Keefe’s recommendation was to settle: “Based on that and my complete review of this matter, I accepted Attorney Keefe’s recommendation to resolve this case short of trial.”
According to the DOJ, court documents and statements made in court on the case investigated by the New York Office of the FBI, East Haven Police Sergeant John Miller and officers David Cari, Dennis Spaulding and Jason Zullo were charged with civil rights offenses.
All four were convicted.
According to the DOJ's case, evidence presented during the trial of Cari and Spaulding, in February 2009 they illegally searched a car parked outside of a Latino-owned grocery store.
Inside the store, Cari then arrested a Catholic priest, an advocate for Latinos, on false pretenses. The officers then conducted an illegal search of the back room of the store in an effort to unlawfully seize the store’s video recording equipment.
In the days following the arrest, Cari drafted various false versions of an arrest report to cover up the false arrest of the religious leader.
“David Cari was entrusted to protect the people of East Haven,” U.S. Attorney Daly said in 2014. “Instead, he violated that trust by arresting a priest when there was no basis to do so and attempting to cover up that illegal arrest with a false police report.”
In 2013, a federal jury found Cari guilty of one count of conspiracy against rights, one count of deprivation of rights for making an arrest without probable cause, and one count of obstruction of a federal investigation for preparing a false report to justify the false arrest. He was sentenced to serve 30 months in federal prison.
Spaulding was also found guilty of the same offenses, as well as use of unreasonable force by a law enforcement officer.

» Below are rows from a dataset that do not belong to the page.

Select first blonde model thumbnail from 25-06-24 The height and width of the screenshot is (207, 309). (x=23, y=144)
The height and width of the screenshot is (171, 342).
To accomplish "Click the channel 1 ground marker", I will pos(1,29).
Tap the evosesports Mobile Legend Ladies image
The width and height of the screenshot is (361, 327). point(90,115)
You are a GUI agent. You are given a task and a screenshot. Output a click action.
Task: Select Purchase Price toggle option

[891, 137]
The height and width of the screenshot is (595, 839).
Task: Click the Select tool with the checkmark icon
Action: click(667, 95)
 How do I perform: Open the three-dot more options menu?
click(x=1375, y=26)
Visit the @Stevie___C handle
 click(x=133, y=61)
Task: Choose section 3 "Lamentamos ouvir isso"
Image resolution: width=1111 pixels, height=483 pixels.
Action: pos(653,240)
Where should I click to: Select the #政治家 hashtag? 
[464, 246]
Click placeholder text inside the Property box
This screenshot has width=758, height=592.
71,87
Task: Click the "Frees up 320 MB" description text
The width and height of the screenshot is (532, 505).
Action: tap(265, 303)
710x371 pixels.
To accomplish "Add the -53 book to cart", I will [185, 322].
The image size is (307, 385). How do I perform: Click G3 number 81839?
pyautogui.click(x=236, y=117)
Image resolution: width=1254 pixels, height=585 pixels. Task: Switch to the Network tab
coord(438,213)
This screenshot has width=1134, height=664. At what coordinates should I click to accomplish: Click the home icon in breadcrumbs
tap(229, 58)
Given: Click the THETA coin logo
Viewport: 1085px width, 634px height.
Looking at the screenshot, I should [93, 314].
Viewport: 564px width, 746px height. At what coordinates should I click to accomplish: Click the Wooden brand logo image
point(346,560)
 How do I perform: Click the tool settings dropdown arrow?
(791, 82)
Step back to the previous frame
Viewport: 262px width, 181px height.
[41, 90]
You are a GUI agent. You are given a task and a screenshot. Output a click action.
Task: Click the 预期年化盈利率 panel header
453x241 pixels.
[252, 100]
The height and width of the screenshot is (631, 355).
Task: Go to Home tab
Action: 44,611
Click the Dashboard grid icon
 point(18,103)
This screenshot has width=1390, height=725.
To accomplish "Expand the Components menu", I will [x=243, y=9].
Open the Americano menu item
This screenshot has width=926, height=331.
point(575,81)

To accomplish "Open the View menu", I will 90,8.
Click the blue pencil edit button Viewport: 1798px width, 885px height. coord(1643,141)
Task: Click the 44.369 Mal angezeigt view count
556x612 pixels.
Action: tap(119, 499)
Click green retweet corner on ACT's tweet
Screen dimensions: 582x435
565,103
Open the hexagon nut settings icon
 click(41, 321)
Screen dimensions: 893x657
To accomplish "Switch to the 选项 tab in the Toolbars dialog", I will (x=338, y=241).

In 2012, Zullo pleaded guilty to one count of obstruction stemming from his filing of a false police report in order to prevent a possible excessive force investigation. He got two years in prison.
That same year, Miller pleaded guilty to one count of violating an individual’s civil rights by using unreasonable force during the course of an arrest.
At the time, the DOJ said Cari’s “sentence is appropriate as corrupt law enforcement causes great harm to the integrity of the legal system. It is always a sad day when a police officer is sentenced to prison as the vast majority of officers in East Haven and in this country serve honorably and bravely.”
The FBI Assistant Director-in-Charge said at the time that “There is a basic trust the public has in those who are sworn to enforce the law – they are there to keep the public safe, not promote their own agenda,” adding he hoped the community would be able to “rebuild the trust they have with their police department.”